Posted by Soulskill on from the using-whatever-tools-are-available dept.

the_newsbeagle writes: Muons, produced when cosmic rays collide with molecules in the atmosphere, are streaming through your body as you read this. The particles pass through most matter unimpeded, however they can interact with heavy elements like uranium and plutonium. That's why engineers at Japan's Fukushima Daiichi power plant are using muon detectors to look for the melted nuclear fuel inside the plant's three melted-down reactors. By determining where muons are being diverted from their paths, the detectors create images of the blobs of fuel. That's necessary because nobody knows exactly where the radioactive gloop ended up during the meltdowns.

3 of 68 comments (clear)

  1. Muon images of the shadow of the moon by mbone · · Score: 5, Informative

    Muon shadowgraphs of the Moon, a signature of the Moon's cosmic ray shadow on the upper atmosphere, are a common way of testing neutrino detectors buried under a km or more of rock. (Muons from the atmosphere tend to be the major source of confusion for such detectors; that's why they frequently do best looking down, as muons can't go through 12,000 km of rock.)

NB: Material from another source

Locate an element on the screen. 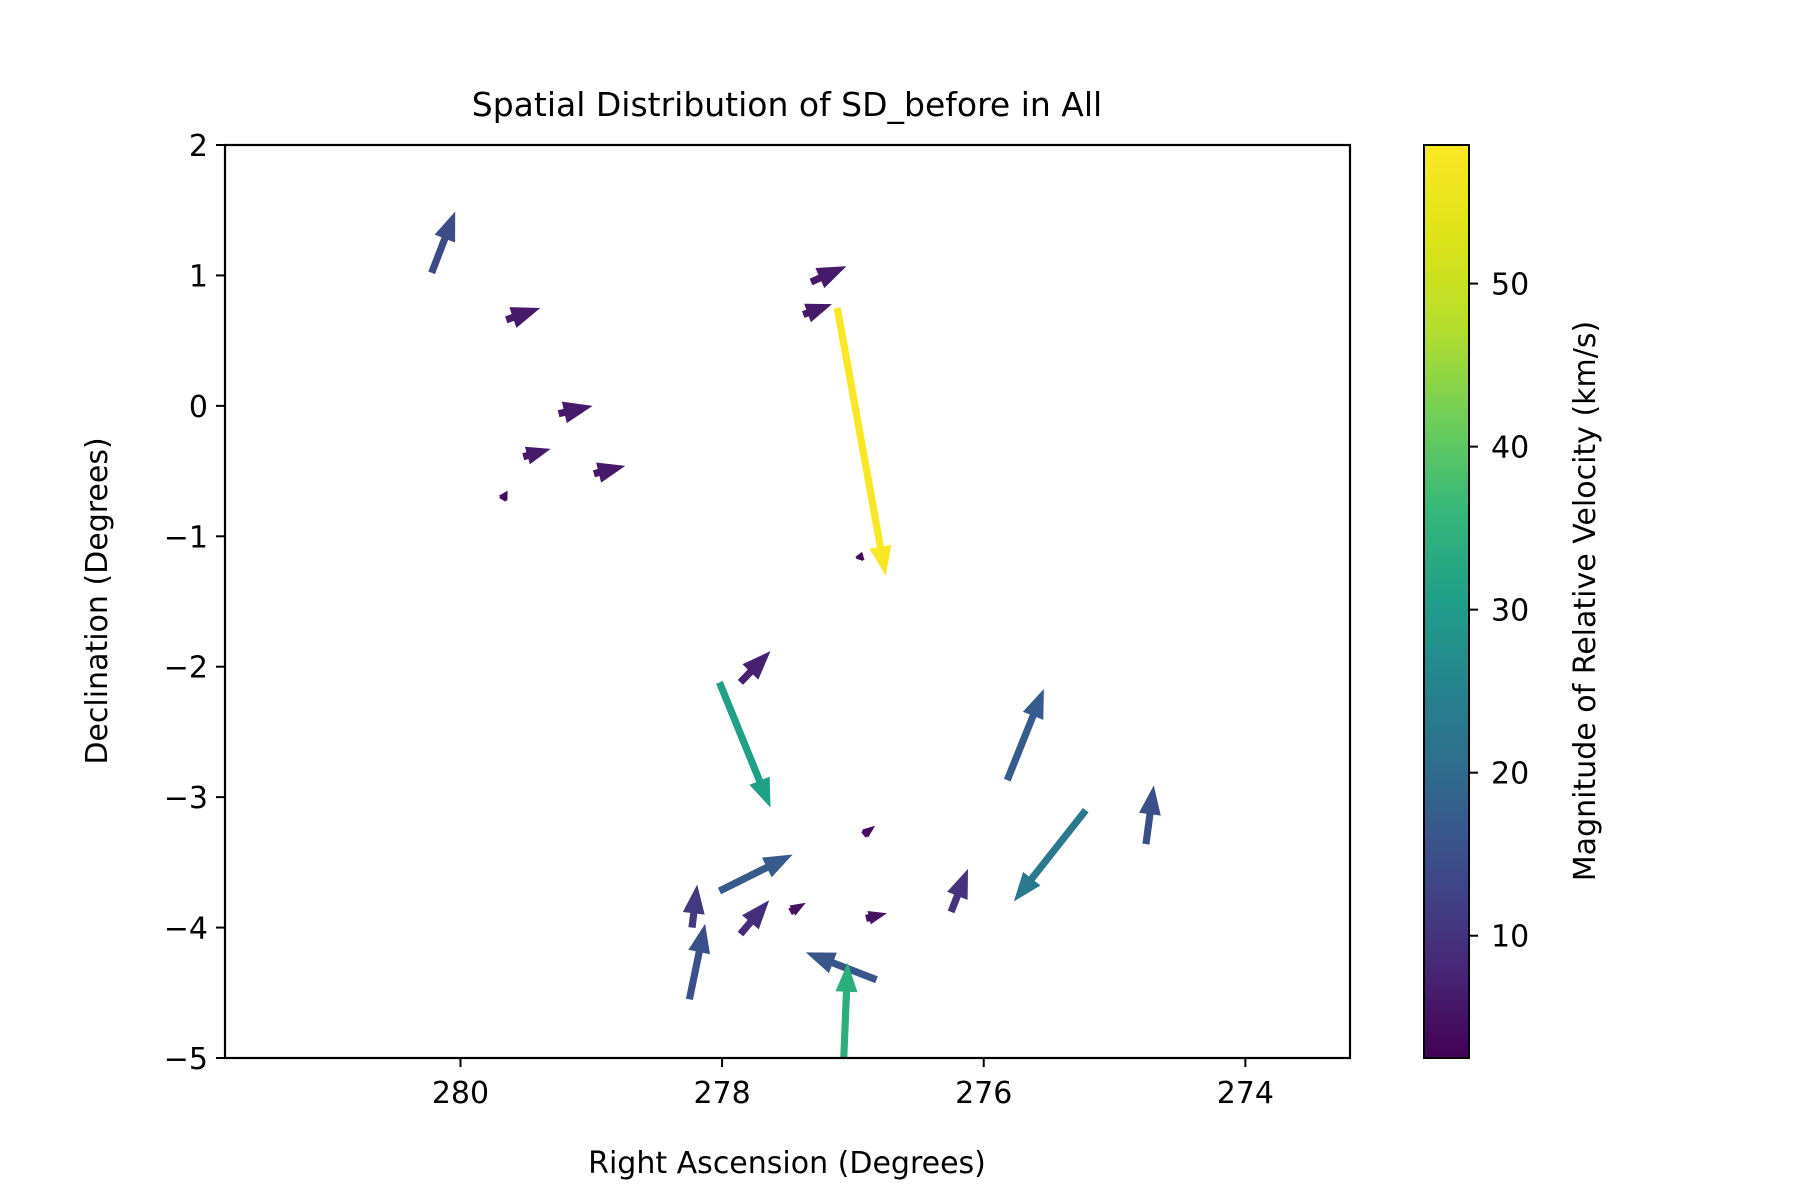  colorbar-tick-label: 40 is located at coordinates (1510, 448).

    Oh, and archeologists have used muons to look through the Great Pyramid.

  2. Re:gloop by necro81 · · Score: 4, Informative

    The industry term for the mixed, melted contents of a reactor core is "corium". It's a mix of fuel rod assemblies ( fuel and fission products, additives, moderators, salts, and cladding), fuel rods (zirconium), and containment vessel (stainless steel), all compounded with reactor water and whatever additives were in it. In a theoretical worst case, you get to add in some concrete from the floor of the reactor building, too.

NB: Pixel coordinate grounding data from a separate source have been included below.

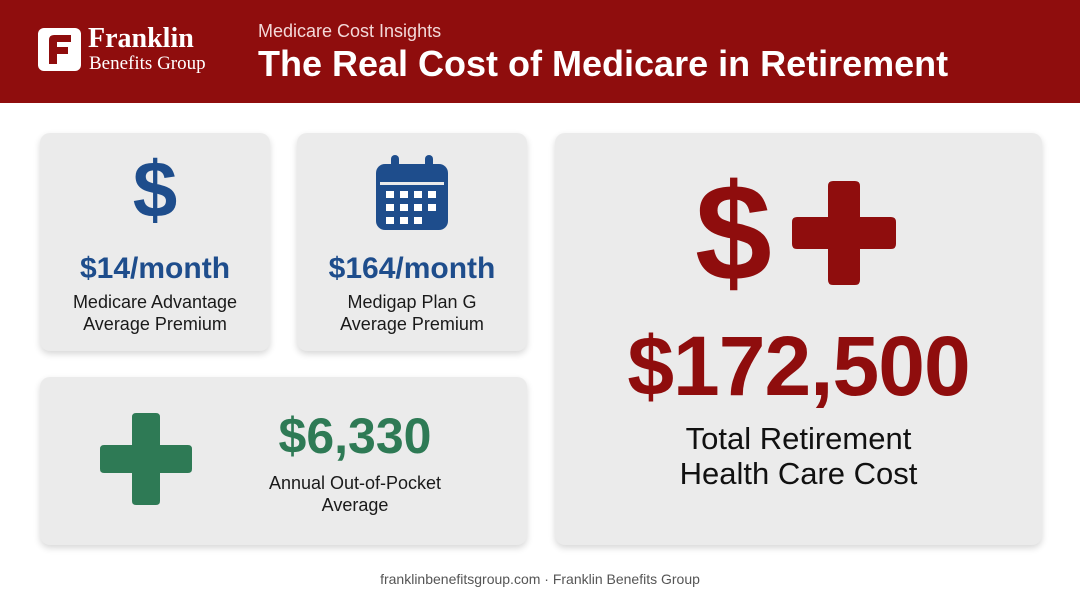 The image size is (1080, 603). What do you see at coordinates (355, 483) in the screenshot?
I see `out-of-pocket-label-line1: Annual Out-of-Pocket` at bounding box center [355, 483].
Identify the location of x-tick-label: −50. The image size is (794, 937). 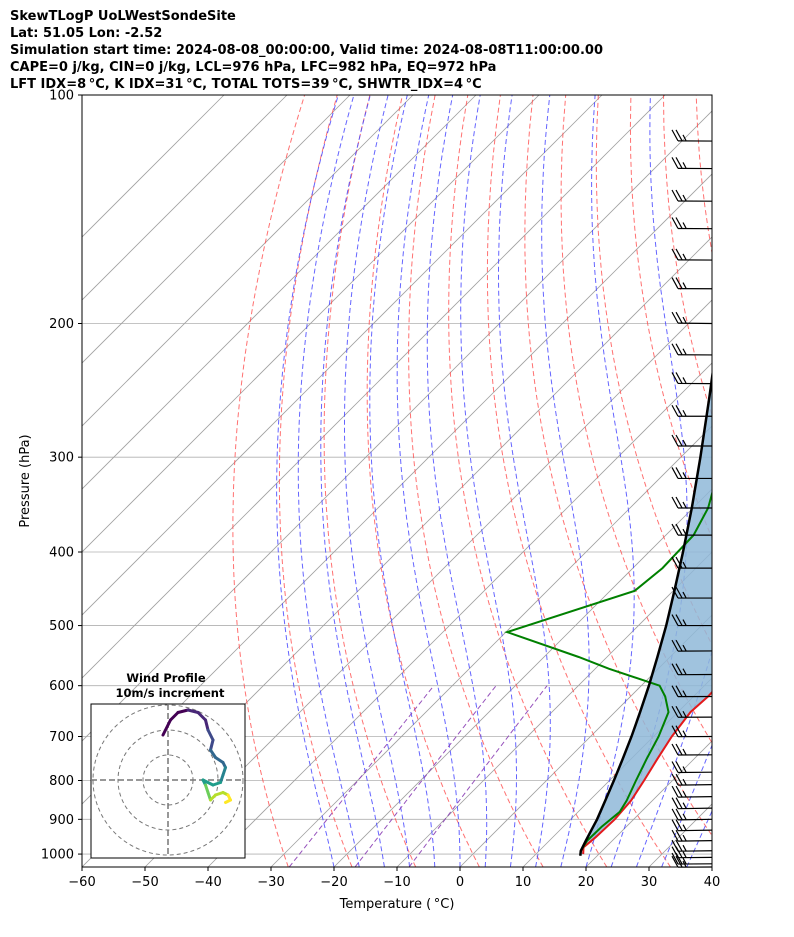
(144, 882).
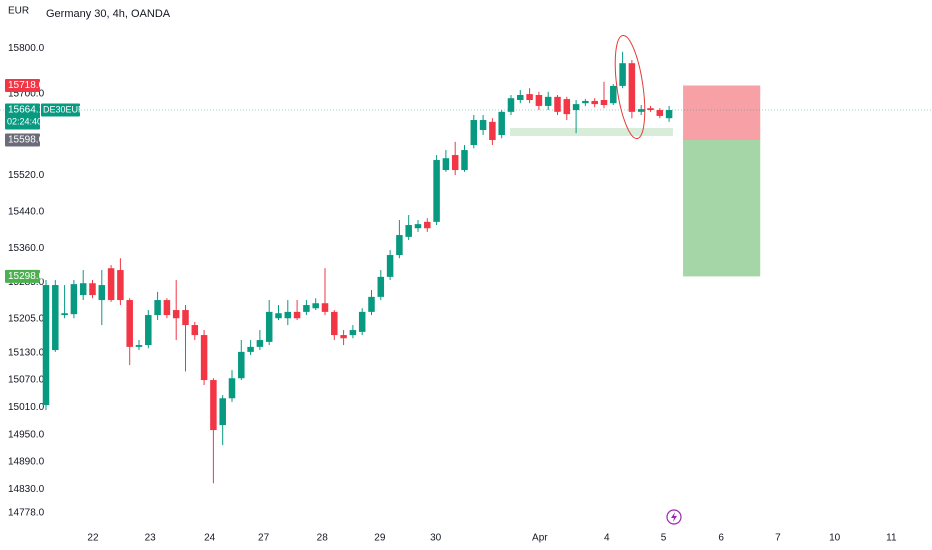 The height and width of the screenshot is (550, 932). I want to click on x-tick-label: 5, so click(664, 538).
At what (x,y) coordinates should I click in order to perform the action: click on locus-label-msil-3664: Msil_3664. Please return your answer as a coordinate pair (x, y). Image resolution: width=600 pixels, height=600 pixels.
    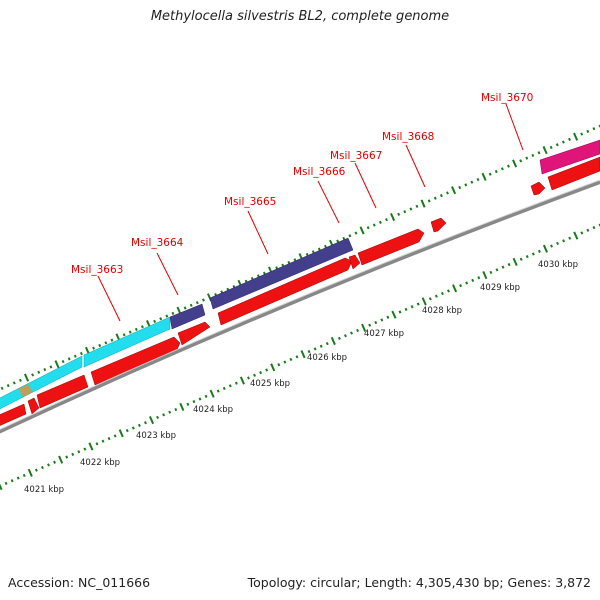
    Looking at the image, I should click on (158, 243).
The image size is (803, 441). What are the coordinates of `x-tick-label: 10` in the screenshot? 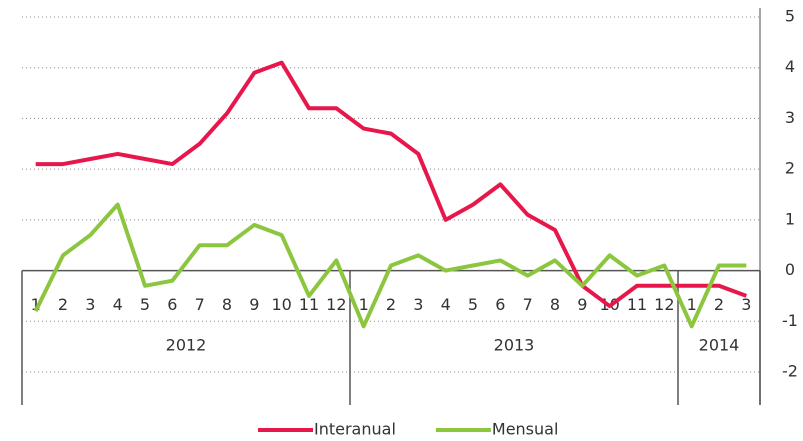 It's located at (281, 304).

    In short, about half the periodic table.

  3. Re:'Ended Up'.... by jklovanc · · Score: 4, Informative

    Not really.

    In reality, under a complete loss of coolant scenario, the fast erosion phase of the concrete basement lasts for about an hour and progresses into about one meter depth, then slows to several centimeters per hour, and stops completely when the corium melt cools below the decomposition temperature of concrete (about 1100 C). Complete melt-through can occur in several days, even through several meters of concrete; the corium then penetrates several meters into the underlying soil, spreads around, cools, and solidifies.